Bringing it Home

Today I received two emails that made me realise that we are indeed WINNING! It may not be easy but it has been so worth it. Many years ago, nearly three decades ago now, I thought to try to help woodworkers return to their roots and the wonderful world of doing things yourself and especially through hand tool woodworking. Back then we were up against so many giants and it was indeed a very daunting future for real woodworking. My work seemed slow and sluggish at first, a few people gathered around my bench here, a few people there. People scoffed and mocked and especially this “in the industry”. Today I consider my work all the more successful when industry continues its scoffing and those “professionals” who consider my efforts old fashioned or mere nostalgic reenactment; two words I never use nor care for particularly. Nostalgia has a ring of regret and reenactment that sense of playing at something when in reality my work always was real and rewarding and I never really longed for the past days but chose to live a way of life in the todays of life that simply provided for my family.

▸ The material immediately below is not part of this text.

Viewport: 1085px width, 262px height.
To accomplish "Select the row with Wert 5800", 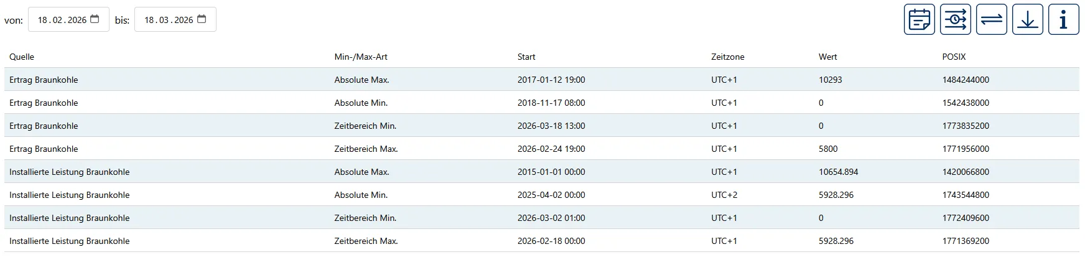I will tap(542, 149).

P1160738 I looked through a trade publication this week that struck me because looking through its 36, 30 cm (12″) x 42cm (16 1/2″) pages I saw only engineered boards and machines and only two very minuscule nods to wood at all. So, why call a publication Woodworking News if it’s pages are crammed with adverts for monstrous machines and a mass of equipment used to feed the machines.  P1160741

I also noticed one software supplier use of the word “bespoke” when describing its software package. When everyone uses this word in the description of a business of course it loses meaning and so I wonder what worth it has and especially if a machine is the maker and not the man or woman. Of course bespeak means to speak out and in times past the workers work spoke of the quality of the maker handling the needle and the thread or the plane and the wood. Hence the word bespoke. P1160745

Of course to be fair we are not really talking apples for apples here. Because the mag is not really a woodworking publication it would be wrong for me to expect anything different, but snatching back what the world of mass making has indeed corrupted and robbed us of is critical to the work we do as a major educating entity. To me it is funny seeing ‘Woodworking’ as a part of a title and then trying to reconcile men working in hard hats and hi-viz garb. This uniform does indeed do what all uniforms are designed to do and that is, in part anyway, to identify who owns the workers. Whether threading the end of a stick or beam into an angular box skirted by 20 feet of track to convey it into and through multiple cutterheads is actually woodworking or machining I will leave you to decide for yourselves. I have made my decision. It’s not! P1160386

So what are we doing?

P1150780
There is always something so engaging about hand work that makes sense of everything.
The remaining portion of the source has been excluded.